Stored data entries
Segment Open

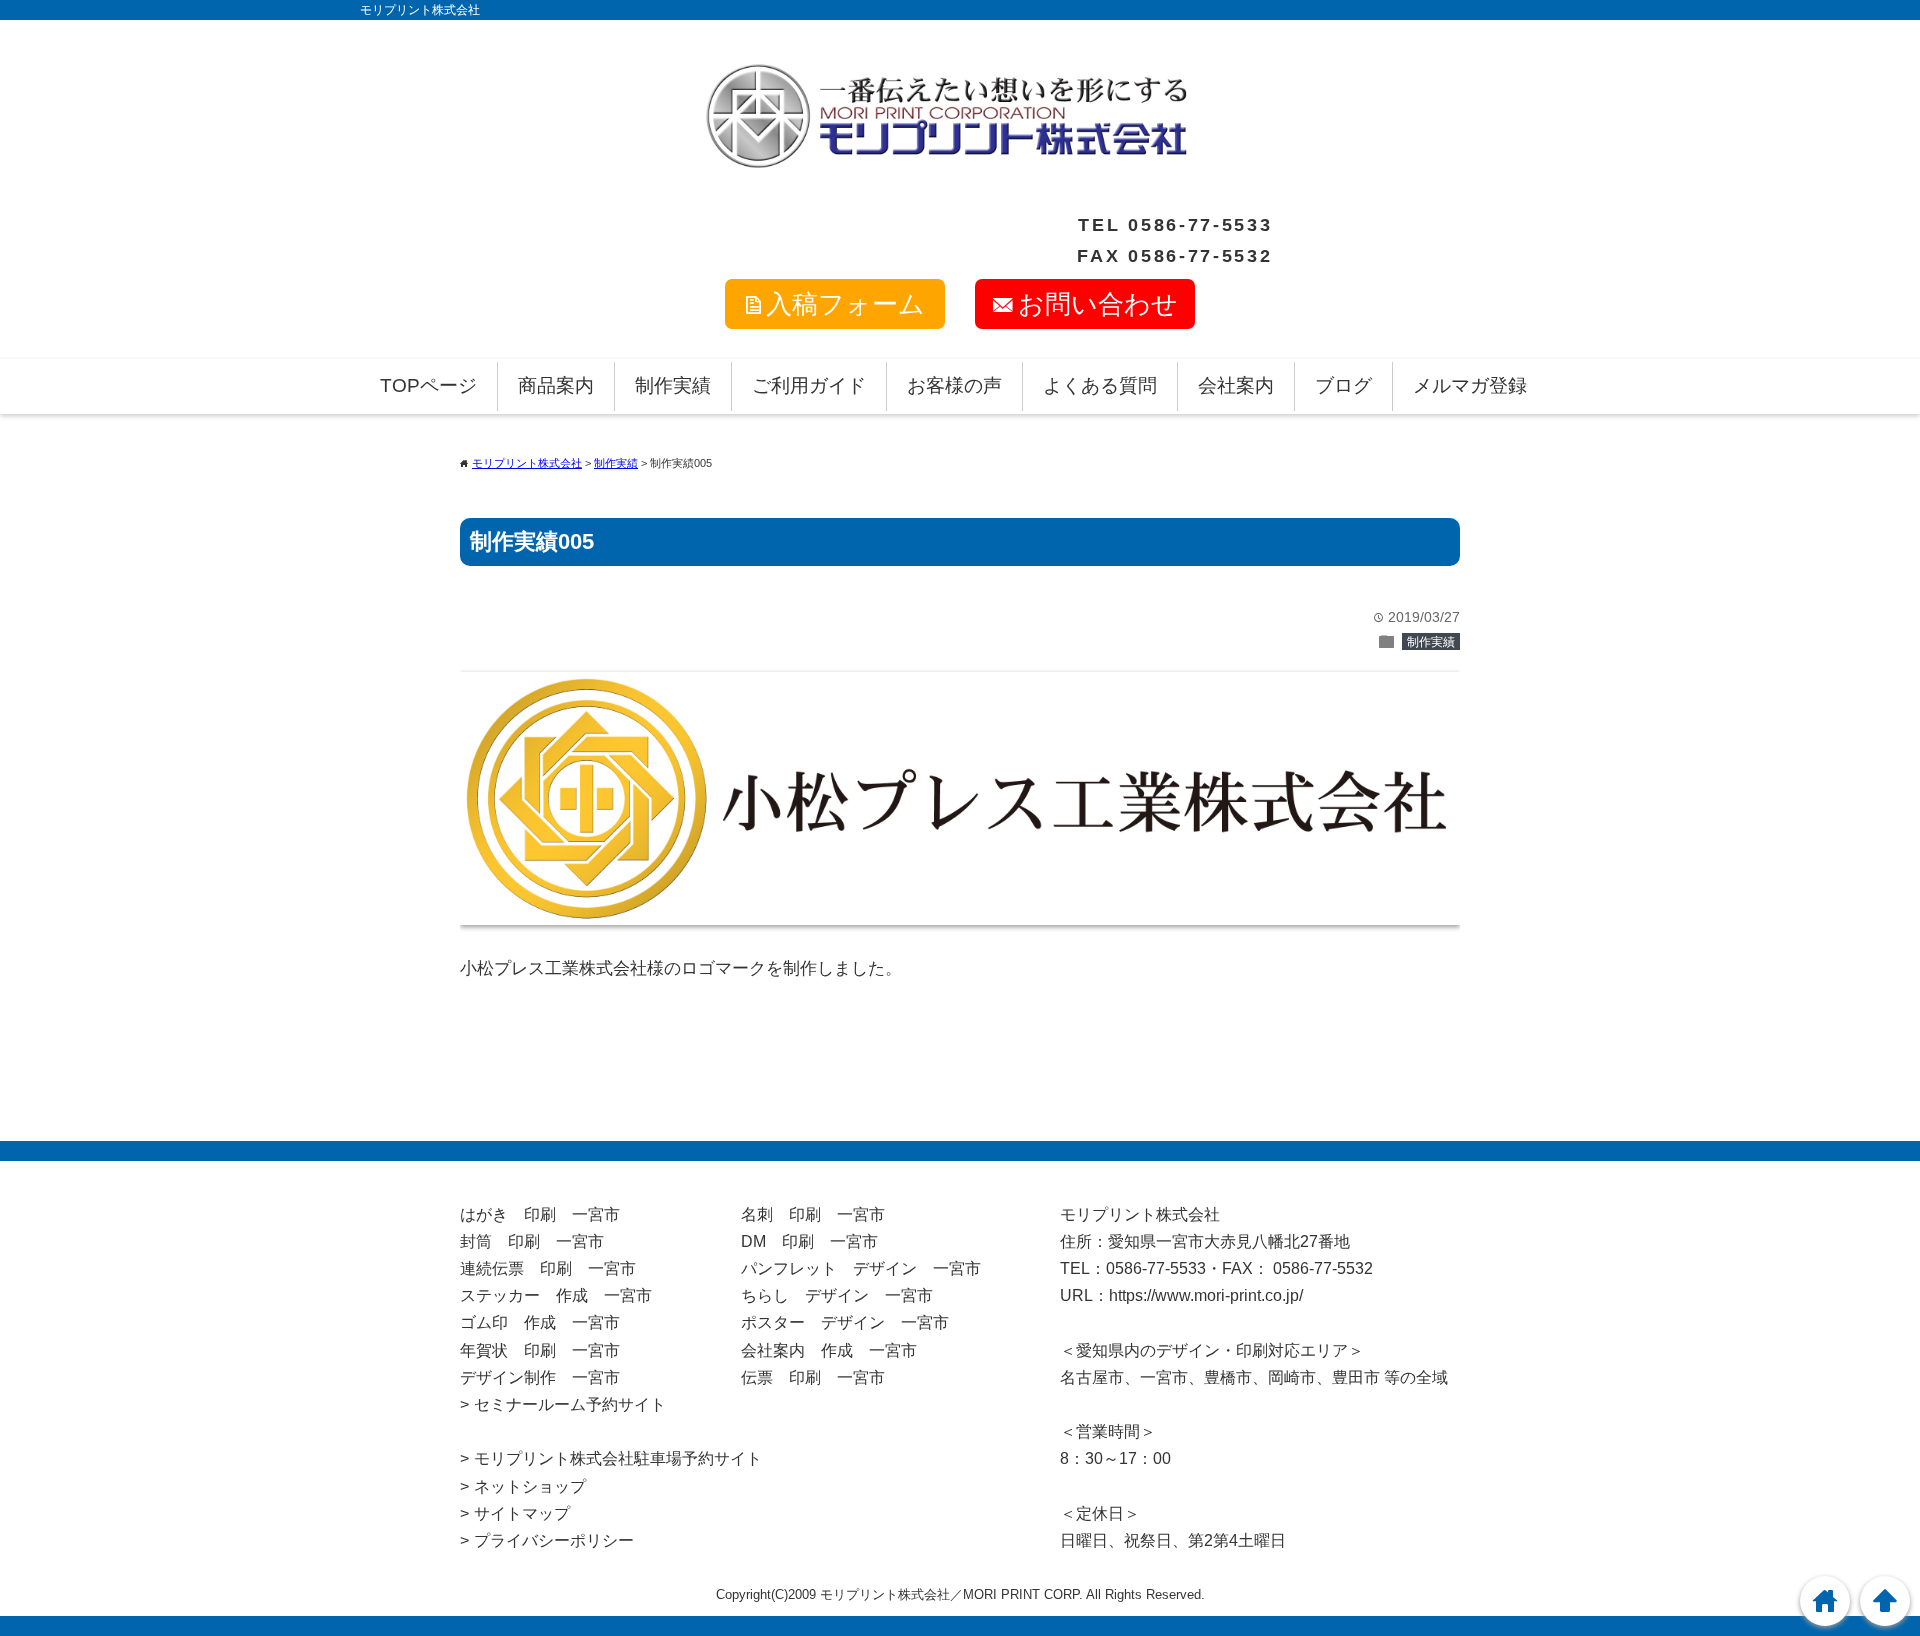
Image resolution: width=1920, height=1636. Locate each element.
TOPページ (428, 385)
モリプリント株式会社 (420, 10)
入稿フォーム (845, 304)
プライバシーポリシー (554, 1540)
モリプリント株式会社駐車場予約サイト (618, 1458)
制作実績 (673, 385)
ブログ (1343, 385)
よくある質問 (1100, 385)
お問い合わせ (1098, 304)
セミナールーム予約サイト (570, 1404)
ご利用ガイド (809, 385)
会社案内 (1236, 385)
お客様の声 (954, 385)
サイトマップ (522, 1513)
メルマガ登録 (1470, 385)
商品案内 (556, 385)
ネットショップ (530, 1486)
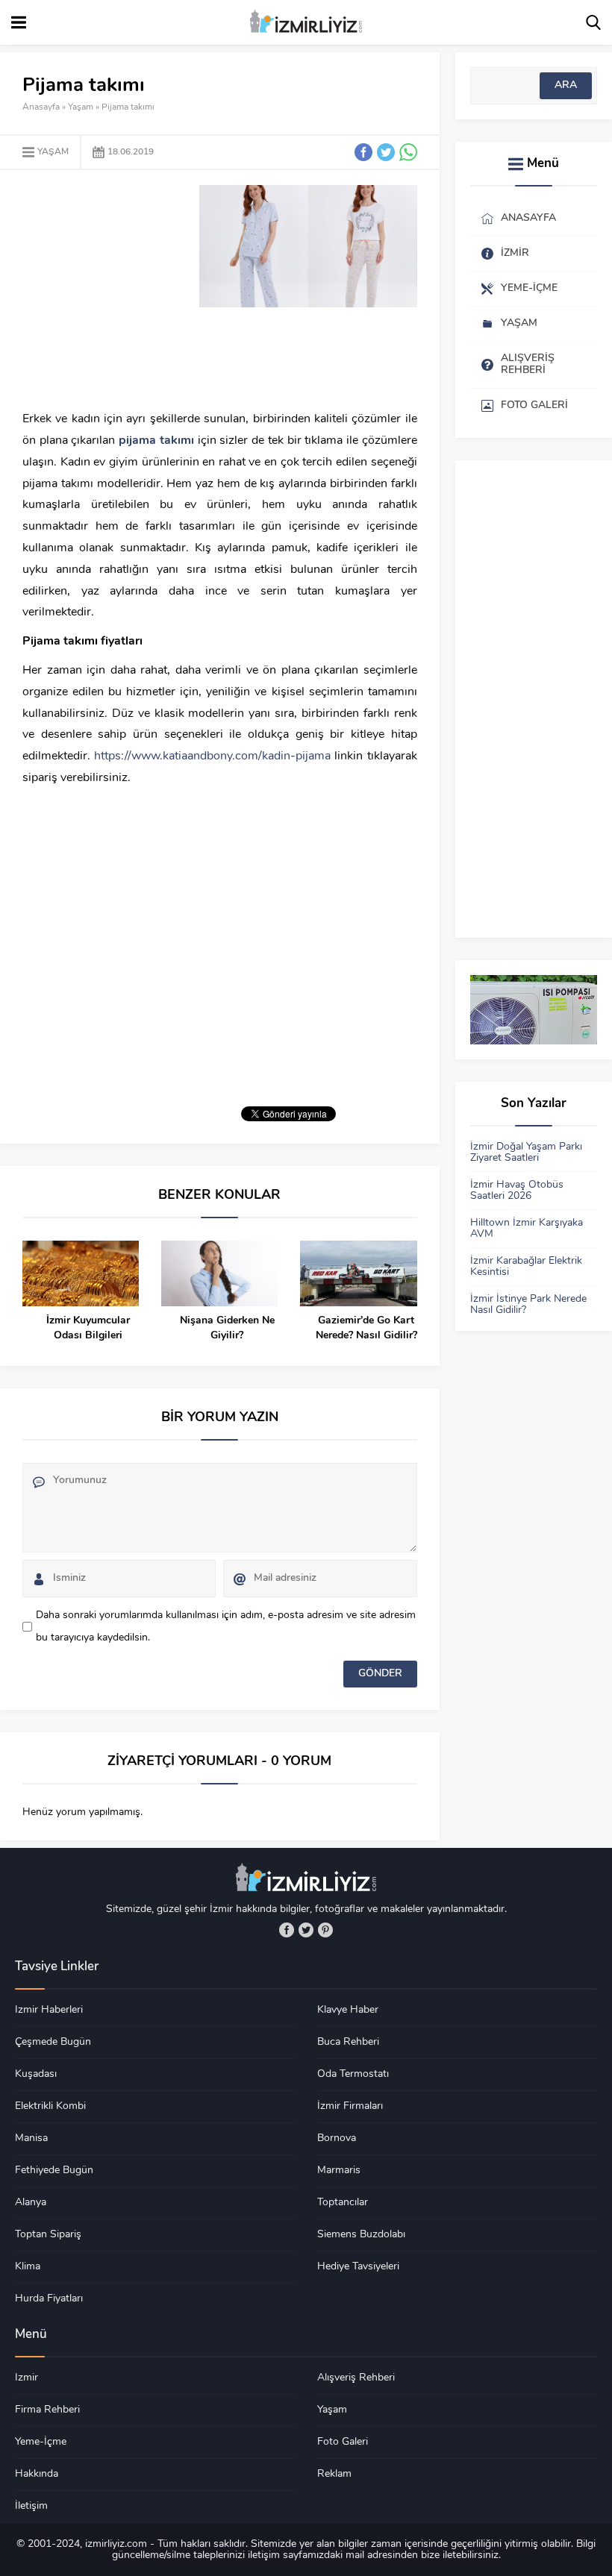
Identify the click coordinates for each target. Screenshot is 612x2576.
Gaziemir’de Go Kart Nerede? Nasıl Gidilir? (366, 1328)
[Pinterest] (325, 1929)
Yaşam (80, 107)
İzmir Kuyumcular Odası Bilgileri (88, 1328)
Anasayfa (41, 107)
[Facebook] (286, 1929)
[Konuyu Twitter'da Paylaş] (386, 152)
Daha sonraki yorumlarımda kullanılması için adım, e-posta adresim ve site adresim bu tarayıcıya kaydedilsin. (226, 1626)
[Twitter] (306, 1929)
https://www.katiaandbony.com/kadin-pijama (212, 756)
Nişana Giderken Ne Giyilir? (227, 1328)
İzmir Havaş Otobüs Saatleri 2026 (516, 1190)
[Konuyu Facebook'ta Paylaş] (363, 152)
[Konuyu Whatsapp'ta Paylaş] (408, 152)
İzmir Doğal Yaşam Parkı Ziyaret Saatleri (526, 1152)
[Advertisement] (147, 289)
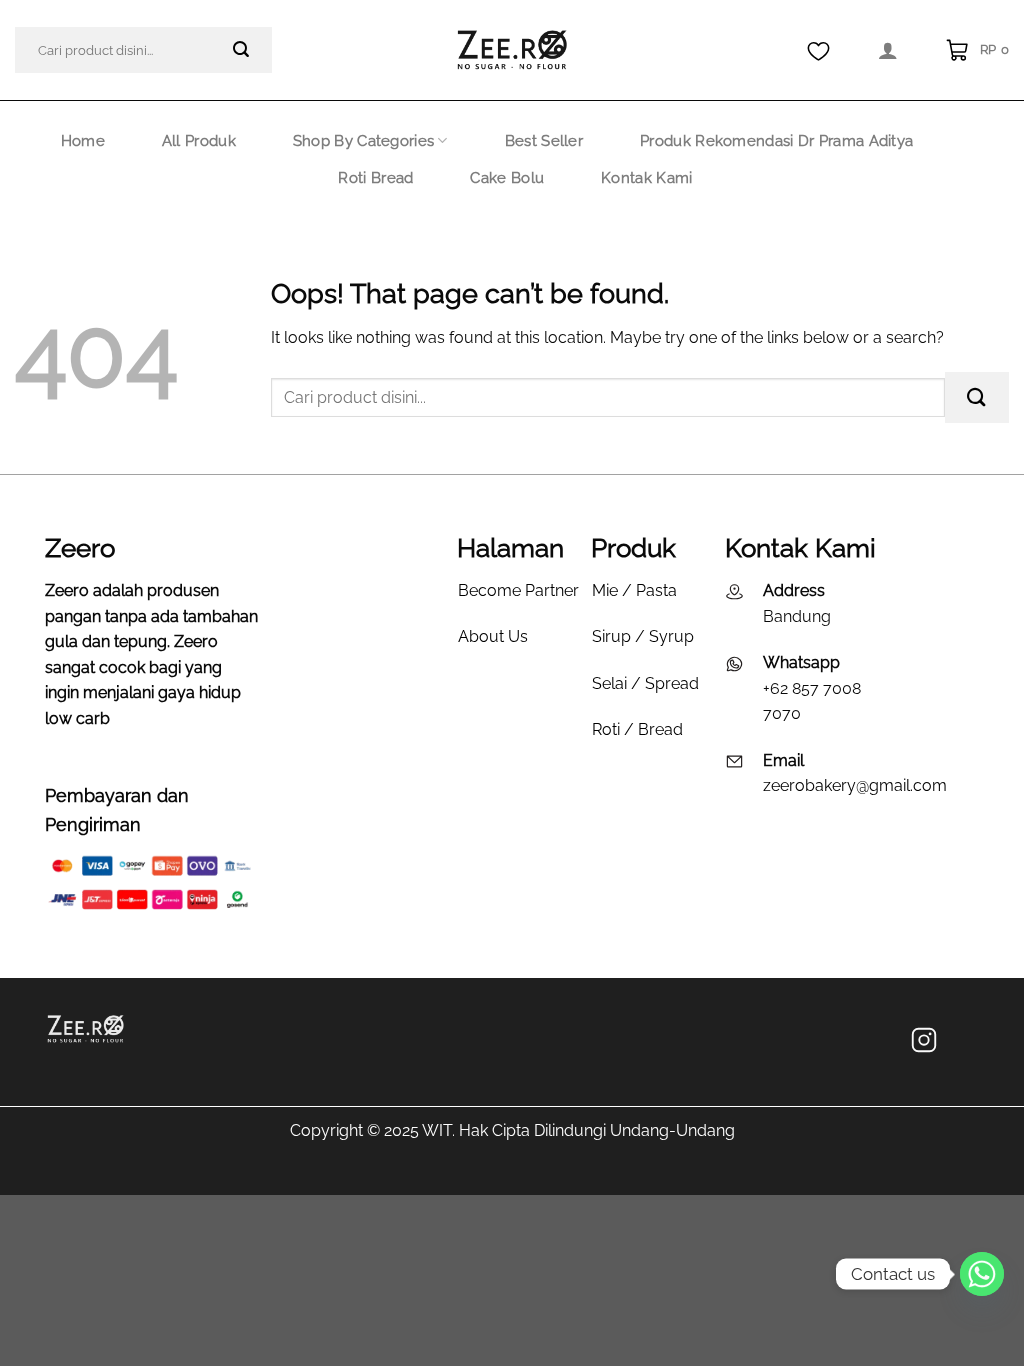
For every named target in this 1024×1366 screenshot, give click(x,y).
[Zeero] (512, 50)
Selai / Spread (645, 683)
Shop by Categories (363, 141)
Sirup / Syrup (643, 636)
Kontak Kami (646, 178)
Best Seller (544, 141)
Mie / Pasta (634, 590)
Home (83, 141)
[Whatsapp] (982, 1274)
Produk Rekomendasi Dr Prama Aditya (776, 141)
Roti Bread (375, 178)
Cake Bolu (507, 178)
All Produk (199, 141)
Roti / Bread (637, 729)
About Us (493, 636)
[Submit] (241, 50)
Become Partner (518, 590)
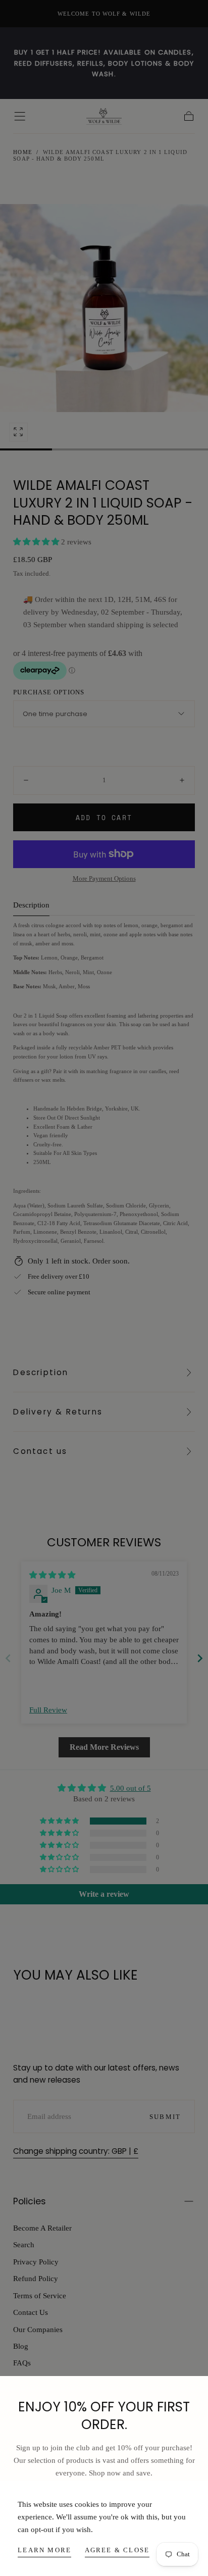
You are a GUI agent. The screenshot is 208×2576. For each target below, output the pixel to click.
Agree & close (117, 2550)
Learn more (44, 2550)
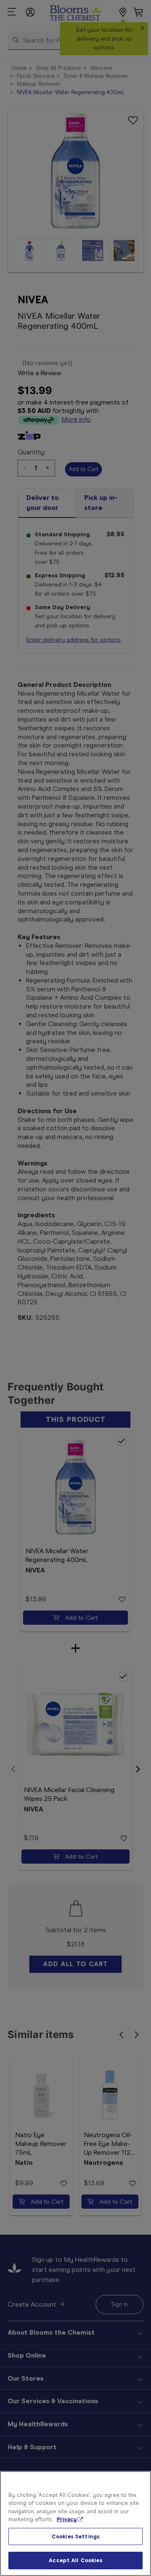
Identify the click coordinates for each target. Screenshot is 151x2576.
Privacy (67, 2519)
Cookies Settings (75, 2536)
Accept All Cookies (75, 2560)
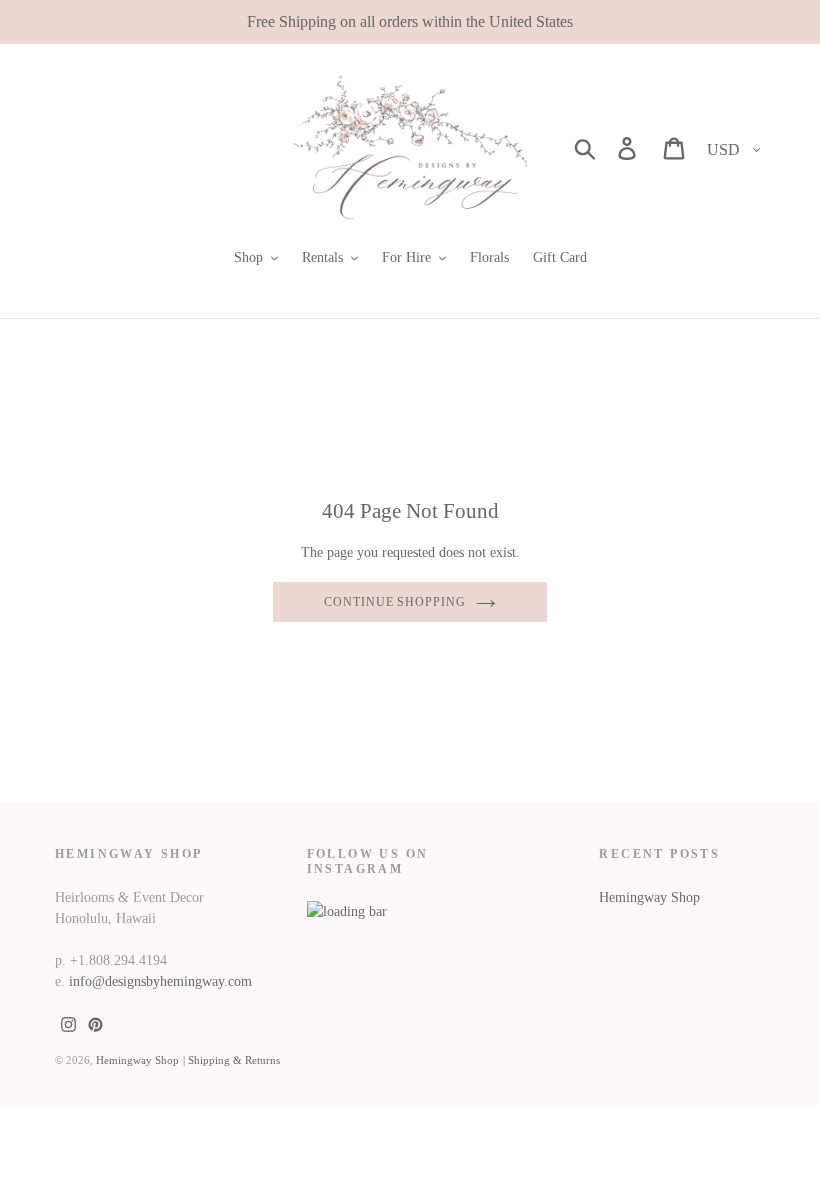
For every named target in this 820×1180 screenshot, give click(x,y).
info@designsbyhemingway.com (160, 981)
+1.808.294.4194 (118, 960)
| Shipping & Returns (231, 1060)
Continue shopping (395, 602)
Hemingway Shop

Segment Closed

### WORK ITEM:
Nothing should appear in the answer except the lines from the one with "Returns (231, 1060)" through the final line of the records, written exactly.

### RESULT FOR THIS TASK:
| Shipping & Returns (231, 1060)
Continue shopping (395, 602)
Hemingway Shop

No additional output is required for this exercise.